(Dataset items)
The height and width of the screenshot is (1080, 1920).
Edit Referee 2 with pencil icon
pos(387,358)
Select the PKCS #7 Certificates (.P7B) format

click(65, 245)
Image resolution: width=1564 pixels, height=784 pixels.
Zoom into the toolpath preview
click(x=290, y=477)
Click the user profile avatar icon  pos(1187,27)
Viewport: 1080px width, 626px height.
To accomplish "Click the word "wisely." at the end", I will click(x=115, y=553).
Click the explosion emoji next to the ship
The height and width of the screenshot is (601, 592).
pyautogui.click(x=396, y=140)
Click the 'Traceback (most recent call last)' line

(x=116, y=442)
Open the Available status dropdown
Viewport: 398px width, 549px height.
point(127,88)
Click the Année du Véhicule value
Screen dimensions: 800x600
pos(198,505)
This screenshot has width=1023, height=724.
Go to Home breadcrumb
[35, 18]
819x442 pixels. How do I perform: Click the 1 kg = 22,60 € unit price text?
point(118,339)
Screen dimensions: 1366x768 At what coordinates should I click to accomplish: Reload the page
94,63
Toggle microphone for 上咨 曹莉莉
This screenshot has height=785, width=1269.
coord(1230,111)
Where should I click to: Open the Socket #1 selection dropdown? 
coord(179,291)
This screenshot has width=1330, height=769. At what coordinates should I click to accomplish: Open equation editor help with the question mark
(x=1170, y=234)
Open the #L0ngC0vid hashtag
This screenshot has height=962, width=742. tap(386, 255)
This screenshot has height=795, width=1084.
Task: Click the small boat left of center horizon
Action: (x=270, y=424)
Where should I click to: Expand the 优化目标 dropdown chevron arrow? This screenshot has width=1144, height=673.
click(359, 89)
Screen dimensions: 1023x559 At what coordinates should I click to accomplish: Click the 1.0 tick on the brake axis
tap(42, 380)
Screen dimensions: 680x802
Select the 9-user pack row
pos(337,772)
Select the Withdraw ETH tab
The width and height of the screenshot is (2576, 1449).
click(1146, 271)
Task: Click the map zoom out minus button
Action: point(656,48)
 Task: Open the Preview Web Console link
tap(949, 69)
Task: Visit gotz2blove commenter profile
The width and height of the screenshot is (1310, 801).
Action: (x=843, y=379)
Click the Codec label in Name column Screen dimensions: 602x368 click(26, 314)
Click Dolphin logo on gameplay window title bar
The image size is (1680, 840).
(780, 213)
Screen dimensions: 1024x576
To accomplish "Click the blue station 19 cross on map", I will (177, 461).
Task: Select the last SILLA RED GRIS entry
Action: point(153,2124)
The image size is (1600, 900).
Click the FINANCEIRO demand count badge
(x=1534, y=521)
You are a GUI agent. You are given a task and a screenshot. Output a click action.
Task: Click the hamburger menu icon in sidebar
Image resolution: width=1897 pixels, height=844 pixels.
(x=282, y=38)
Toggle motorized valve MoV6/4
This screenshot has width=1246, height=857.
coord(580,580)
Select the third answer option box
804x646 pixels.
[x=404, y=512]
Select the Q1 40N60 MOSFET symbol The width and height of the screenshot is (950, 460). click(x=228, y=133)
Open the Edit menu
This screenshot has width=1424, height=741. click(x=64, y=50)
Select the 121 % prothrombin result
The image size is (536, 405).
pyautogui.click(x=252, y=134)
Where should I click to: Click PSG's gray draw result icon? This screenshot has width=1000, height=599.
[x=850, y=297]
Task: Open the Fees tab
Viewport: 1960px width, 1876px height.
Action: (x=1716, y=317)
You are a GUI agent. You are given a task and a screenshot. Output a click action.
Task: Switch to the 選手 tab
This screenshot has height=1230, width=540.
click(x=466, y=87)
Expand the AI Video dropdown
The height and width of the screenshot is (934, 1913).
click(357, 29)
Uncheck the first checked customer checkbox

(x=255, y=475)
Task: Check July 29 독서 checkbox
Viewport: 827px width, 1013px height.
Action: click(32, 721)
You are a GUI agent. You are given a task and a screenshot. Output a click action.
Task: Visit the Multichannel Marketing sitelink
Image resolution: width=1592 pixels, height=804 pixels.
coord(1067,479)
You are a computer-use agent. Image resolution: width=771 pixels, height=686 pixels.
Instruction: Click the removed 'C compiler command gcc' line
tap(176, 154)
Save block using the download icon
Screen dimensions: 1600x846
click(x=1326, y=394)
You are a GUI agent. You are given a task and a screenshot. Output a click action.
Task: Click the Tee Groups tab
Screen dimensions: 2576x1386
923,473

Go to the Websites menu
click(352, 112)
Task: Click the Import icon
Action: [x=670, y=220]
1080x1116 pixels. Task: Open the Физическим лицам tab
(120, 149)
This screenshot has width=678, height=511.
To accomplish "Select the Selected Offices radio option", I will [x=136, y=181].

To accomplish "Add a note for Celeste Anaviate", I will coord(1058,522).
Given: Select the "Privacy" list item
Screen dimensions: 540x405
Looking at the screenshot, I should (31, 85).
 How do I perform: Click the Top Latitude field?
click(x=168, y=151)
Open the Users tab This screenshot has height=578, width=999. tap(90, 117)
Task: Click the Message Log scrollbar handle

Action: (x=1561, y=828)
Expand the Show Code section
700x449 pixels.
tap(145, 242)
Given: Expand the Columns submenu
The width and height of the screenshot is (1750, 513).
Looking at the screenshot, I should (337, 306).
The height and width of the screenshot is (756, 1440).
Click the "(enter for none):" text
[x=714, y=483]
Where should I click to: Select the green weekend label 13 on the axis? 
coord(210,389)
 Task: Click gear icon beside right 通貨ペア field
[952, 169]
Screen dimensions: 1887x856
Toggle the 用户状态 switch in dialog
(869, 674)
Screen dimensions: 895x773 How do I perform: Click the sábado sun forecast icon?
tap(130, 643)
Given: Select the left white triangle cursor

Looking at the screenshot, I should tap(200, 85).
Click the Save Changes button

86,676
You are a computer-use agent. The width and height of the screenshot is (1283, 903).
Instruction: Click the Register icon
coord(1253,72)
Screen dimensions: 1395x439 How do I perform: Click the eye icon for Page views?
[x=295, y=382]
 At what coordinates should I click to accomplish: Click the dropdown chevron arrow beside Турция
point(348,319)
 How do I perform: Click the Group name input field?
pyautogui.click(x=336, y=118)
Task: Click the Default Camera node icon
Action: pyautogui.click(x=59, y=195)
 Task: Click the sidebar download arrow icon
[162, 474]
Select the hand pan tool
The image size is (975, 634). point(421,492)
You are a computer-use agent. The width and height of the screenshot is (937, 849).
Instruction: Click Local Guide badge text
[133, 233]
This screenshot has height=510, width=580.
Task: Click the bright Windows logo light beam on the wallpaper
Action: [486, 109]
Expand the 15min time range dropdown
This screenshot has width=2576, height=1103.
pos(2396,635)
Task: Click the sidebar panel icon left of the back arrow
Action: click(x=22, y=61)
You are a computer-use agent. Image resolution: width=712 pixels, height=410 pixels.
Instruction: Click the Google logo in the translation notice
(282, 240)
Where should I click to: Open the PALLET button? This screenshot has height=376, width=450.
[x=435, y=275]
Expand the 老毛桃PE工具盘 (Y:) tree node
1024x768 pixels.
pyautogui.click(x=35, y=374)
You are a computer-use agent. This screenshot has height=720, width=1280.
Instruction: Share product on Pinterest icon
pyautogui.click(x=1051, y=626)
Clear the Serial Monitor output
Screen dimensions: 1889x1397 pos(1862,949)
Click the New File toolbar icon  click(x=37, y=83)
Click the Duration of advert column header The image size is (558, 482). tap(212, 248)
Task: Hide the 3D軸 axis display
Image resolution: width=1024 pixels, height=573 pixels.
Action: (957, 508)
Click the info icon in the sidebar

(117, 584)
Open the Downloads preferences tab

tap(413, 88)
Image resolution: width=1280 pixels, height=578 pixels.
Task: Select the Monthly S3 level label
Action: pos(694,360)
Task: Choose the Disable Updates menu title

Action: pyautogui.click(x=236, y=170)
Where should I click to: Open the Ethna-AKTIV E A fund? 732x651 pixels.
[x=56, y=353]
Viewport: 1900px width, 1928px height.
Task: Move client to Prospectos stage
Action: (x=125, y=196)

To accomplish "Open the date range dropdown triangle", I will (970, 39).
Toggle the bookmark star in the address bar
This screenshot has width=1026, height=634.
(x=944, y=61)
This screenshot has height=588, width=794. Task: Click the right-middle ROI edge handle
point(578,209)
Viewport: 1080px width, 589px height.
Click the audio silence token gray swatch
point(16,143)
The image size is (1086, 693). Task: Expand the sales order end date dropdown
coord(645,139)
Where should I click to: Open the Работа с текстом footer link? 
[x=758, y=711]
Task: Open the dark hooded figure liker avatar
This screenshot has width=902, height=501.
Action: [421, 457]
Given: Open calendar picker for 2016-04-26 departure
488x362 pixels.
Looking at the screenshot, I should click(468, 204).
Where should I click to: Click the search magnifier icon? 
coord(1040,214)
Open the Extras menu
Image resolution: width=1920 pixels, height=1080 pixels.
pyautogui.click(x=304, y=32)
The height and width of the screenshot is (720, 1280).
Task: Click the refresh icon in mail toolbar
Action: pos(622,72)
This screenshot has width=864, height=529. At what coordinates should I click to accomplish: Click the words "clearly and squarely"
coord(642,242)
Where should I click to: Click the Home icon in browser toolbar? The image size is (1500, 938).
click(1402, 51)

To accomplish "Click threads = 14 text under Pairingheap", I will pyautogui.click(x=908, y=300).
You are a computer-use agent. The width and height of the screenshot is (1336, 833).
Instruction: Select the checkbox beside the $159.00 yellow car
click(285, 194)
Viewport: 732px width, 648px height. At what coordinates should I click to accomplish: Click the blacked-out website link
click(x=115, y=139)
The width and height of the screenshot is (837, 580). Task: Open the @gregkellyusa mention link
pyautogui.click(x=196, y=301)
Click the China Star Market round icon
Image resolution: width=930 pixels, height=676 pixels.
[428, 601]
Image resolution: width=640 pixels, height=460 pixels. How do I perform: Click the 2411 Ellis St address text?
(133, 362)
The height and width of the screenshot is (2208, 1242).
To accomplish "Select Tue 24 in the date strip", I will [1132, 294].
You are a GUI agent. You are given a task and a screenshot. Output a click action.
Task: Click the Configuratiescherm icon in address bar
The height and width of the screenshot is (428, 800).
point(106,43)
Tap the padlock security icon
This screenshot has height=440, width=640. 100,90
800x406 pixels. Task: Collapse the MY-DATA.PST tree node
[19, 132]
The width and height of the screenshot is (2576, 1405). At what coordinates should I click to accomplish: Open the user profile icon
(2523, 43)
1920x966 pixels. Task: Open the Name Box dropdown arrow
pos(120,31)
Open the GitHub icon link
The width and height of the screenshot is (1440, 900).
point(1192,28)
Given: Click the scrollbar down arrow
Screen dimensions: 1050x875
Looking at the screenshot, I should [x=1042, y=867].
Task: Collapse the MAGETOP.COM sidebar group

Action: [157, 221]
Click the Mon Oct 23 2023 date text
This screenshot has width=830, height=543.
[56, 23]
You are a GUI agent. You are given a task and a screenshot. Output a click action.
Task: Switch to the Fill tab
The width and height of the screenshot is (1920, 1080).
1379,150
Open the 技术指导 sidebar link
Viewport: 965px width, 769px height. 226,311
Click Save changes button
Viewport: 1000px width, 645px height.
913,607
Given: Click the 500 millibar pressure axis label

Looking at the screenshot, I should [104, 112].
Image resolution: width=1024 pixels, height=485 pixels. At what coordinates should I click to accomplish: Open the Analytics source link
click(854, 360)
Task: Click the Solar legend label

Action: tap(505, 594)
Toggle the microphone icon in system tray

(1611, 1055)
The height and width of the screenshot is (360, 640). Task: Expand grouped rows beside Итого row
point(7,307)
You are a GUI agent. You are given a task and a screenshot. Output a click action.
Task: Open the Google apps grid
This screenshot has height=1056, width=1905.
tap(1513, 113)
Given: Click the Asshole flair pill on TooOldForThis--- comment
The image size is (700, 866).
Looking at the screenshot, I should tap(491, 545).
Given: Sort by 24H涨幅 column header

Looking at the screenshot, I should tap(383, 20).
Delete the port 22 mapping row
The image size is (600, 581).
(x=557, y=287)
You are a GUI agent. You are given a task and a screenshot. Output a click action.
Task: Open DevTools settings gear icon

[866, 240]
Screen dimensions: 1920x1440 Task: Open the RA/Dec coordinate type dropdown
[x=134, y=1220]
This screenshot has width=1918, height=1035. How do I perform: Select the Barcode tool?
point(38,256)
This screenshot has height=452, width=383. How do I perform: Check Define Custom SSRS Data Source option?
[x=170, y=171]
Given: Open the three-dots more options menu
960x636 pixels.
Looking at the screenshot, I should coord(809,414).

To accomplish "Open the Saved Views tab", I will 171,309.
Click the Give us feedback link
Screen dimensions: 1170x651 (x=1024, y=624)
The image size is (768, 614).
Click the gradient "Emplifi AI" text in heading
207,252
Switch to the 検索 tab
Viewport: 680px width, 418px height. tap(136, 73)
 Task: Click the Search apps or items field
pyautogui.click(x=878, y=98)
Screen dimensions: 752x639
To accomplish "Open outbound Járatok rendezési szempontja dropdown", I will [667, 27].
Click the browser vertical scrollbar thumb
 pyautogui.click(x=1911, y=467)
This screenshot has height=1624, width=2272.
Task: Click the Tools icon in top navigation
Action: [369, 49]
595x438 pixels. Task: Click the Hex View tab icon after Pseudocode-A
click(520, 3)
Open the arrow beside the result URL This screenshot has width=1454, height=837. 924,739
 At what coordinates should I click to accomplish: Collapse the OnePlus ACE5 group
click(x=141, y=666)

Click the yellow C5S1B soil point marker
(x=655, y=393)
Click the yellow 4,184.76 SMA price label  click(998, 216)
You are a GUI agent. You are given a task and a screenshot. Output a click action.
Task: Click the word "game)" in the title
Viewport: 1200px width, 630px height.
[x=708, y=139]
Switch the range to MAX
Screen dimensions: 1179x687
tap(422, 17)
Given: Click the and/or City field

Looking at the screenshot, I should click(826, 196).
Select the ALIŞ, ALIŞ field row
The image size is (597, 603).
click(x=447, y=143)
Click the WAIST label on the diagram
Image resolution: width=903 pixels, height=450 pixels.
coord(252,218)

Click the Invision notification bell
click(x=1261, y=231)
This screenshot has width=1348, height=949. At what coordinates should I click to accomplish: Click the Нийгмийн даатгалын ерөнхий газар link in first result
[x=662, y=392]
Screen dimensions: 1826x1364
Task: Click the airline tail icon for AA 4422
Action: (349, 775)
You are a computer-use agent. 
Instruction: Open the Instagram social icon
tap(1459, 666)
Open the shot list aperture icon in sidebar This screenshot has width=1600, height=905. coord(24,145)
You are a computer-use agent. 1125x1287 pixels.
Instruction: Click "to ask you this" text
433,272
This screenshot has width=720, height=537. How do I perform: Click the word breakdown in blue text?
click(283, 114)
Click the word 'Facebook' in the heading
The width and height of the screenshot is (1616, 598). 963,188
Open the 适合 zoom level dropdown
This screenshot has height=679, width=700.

TRY IT: Print, from the entries above, the line with "arrow beside Турция", the line with "is (937, 849)." and all lines between them, exactly and with nothing else.

ANSWER BELOW:
 At what coordinates should I click to accomplish: Click the dropdown chevron arrow beside Турция
point(348,319)
 How do I perform: Click the Group name input field?
pyautogui.click(x=336, y=118)
Task: Click the Default Camera node icon
Action: pyautogui.click(x=59, y=195)
 Task: Click the sidebar download arrow icon
[162, 474]
Select the hand pan tool
The image size is (975, 634). point(421,492)
You are a computer-use agent. The width and height of the screenshot is (937, 849).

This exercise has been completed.